* [Work instructions]
Change "item name" to "entry title" in the stretch from the line containing "The image size is (586, 469)." through the end of the data, and give those lines back with nothing else altered. Leave the pictures out.

* [Provided data]
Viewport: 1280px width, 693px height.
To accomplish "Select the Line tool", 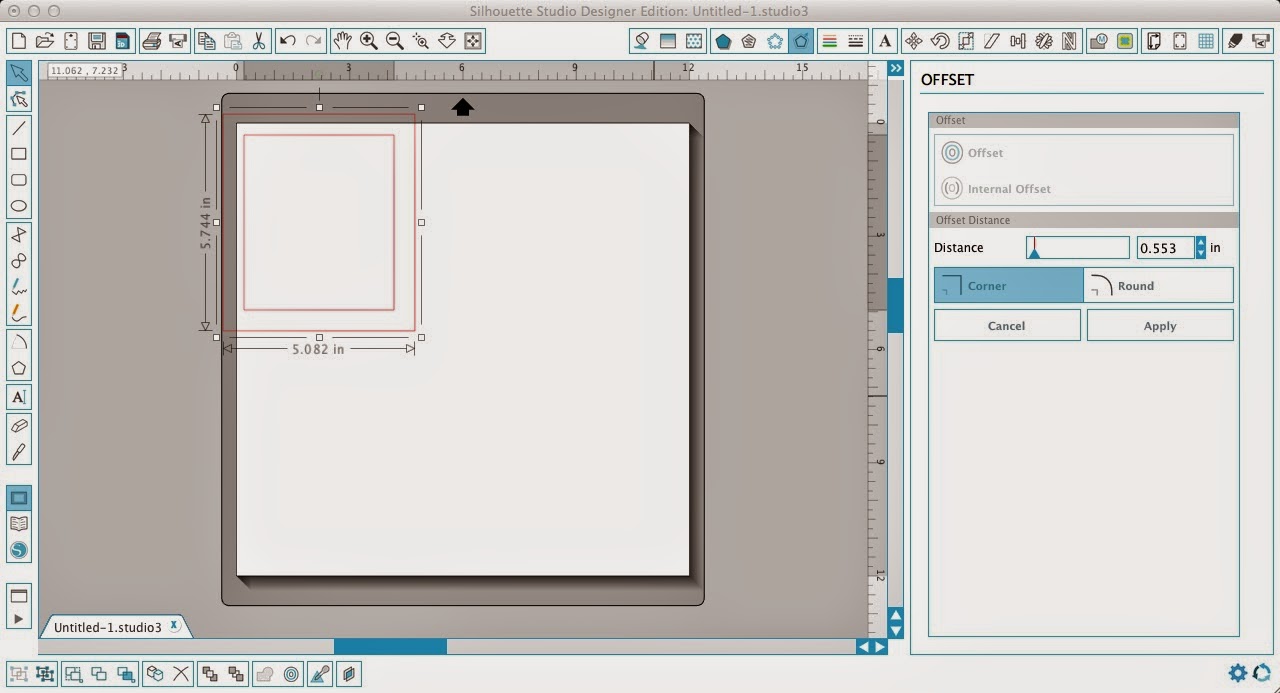I will (20, 128).
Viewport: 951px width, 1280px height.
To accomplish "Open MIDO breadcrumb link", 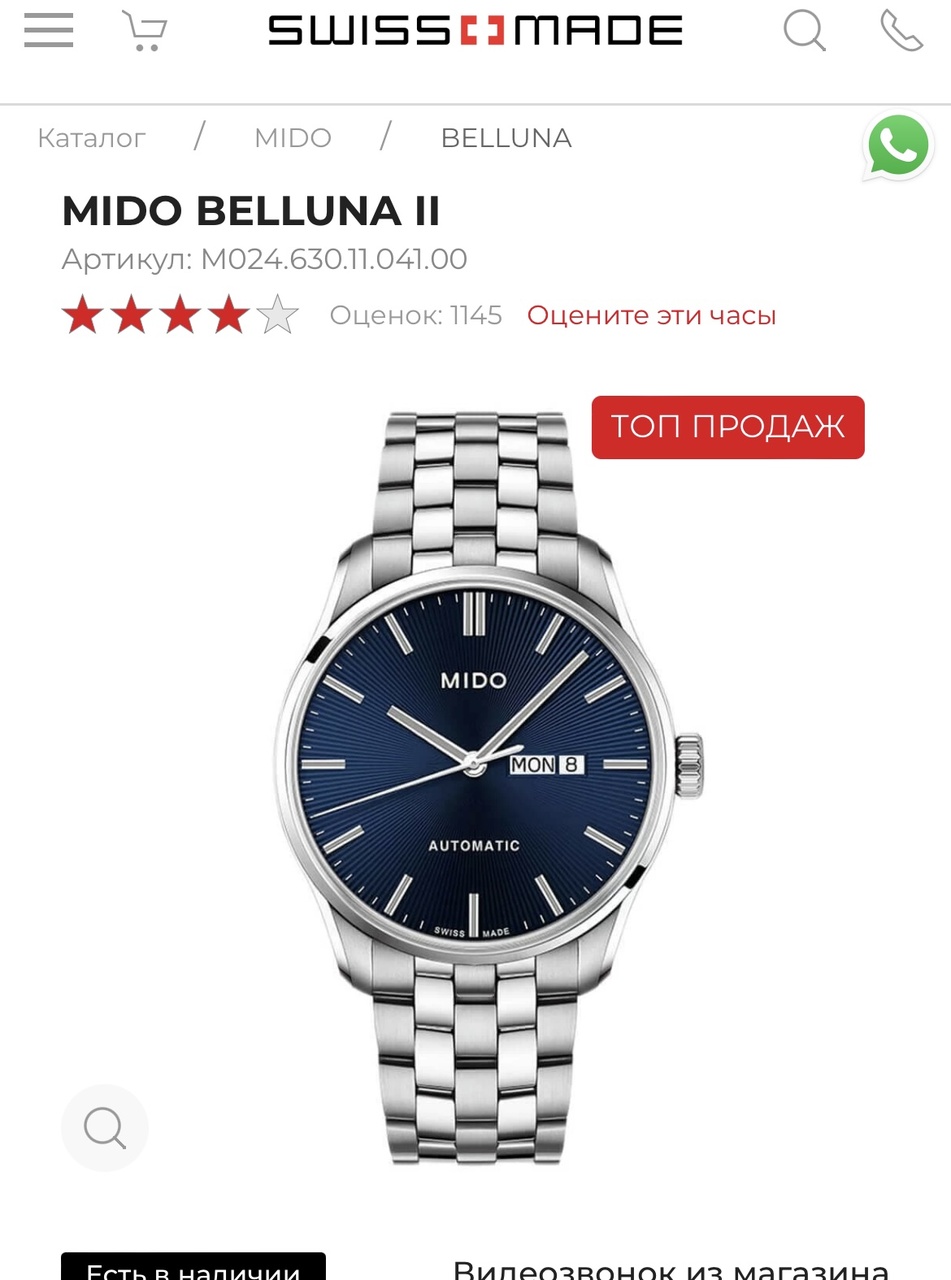I will 293,138.
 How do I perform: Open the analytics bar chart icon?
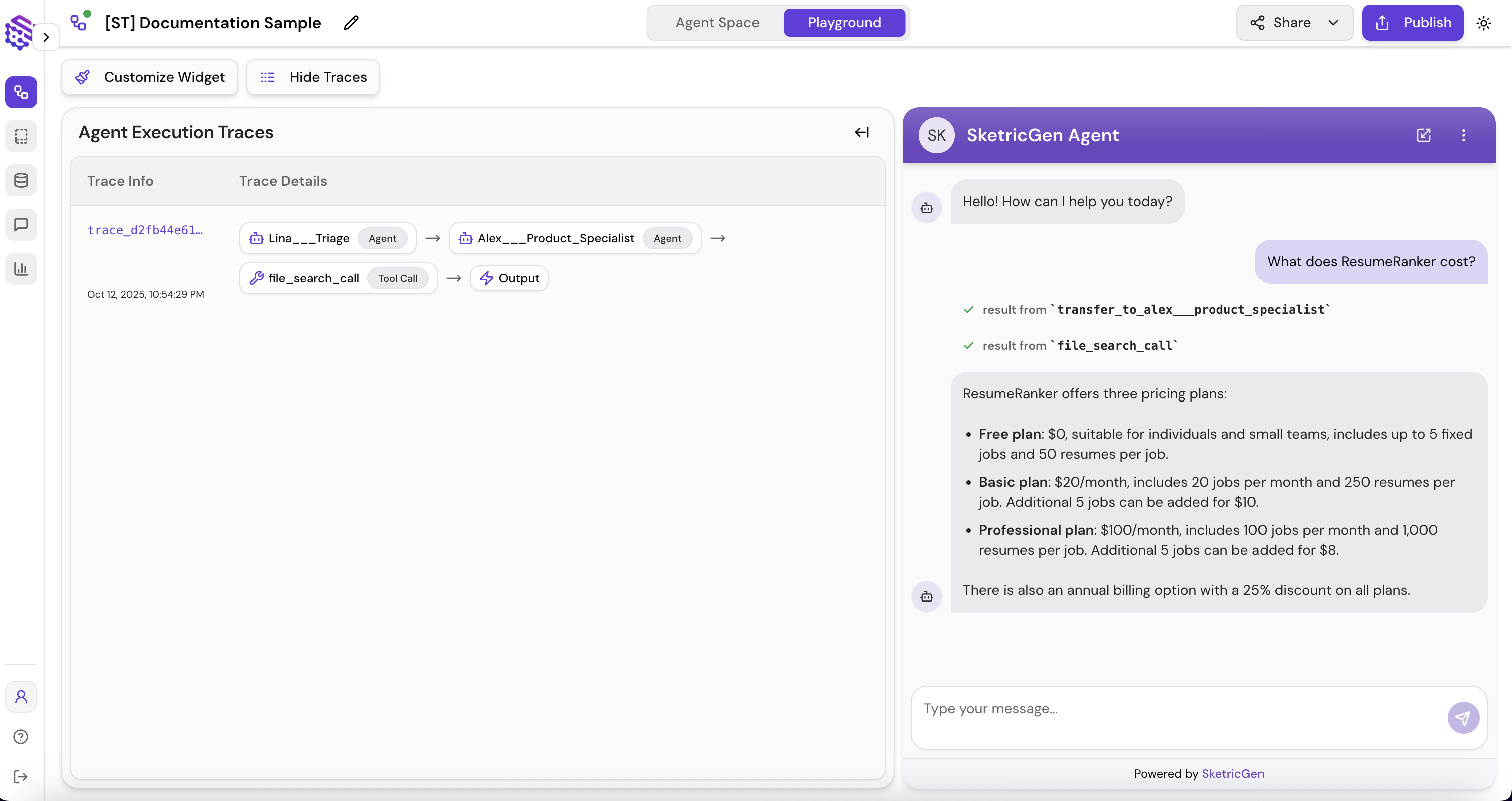(x=21, y=268)
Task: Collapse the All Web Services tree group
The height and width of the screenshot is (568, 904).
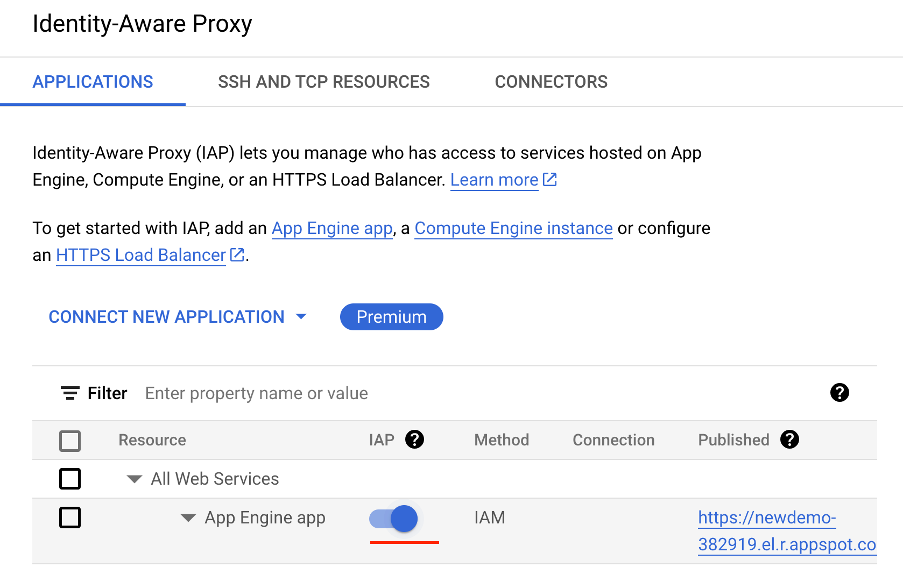Action: click(x=134, y=479)
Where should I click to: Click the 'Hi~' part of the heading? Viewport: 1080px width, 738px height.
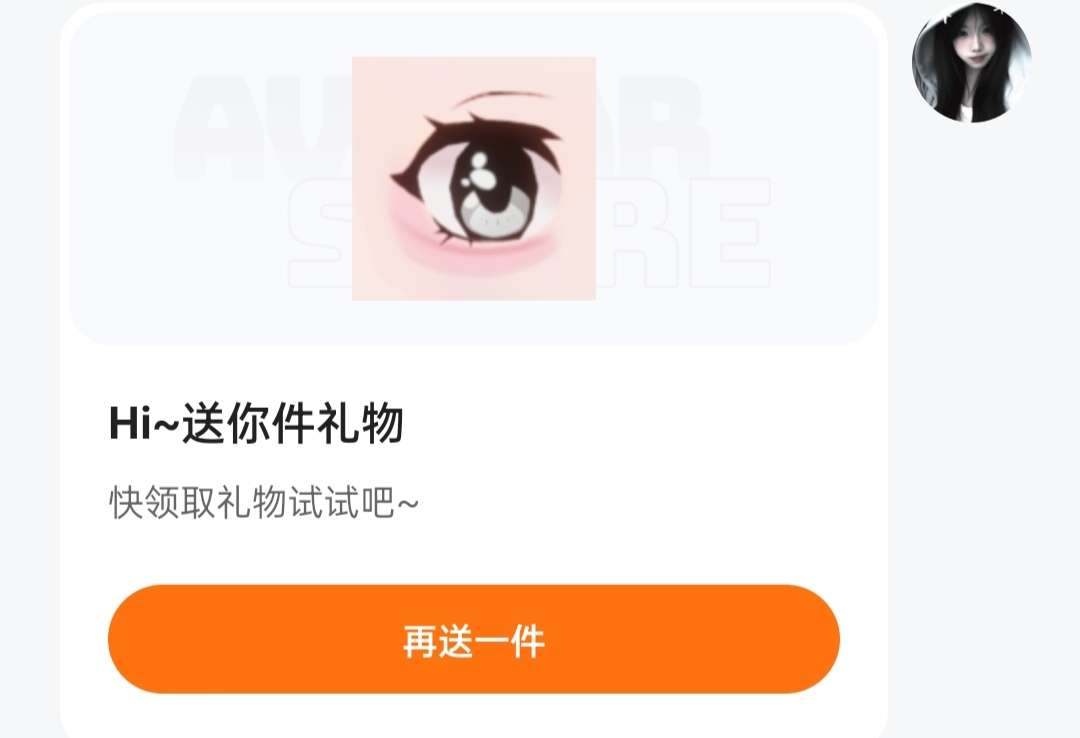[x=143, y=423]
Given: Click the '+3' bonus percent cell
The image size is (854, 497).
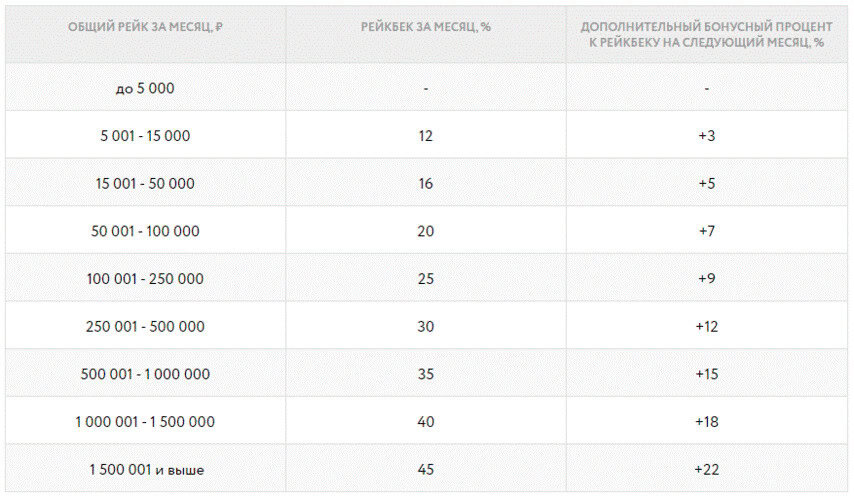Looking at the screenshot, I should 706,136.
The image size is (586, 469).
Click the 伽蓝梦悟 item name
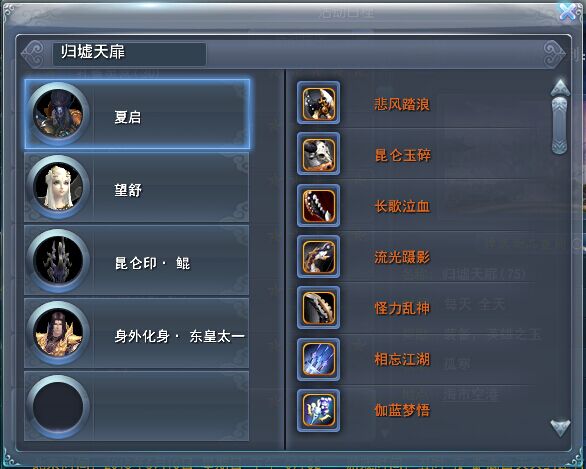tap(402, 410)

* [Output]
The image size is (586, 469).
Click the 伽蓝梦悟 entry title
tap(402, 410)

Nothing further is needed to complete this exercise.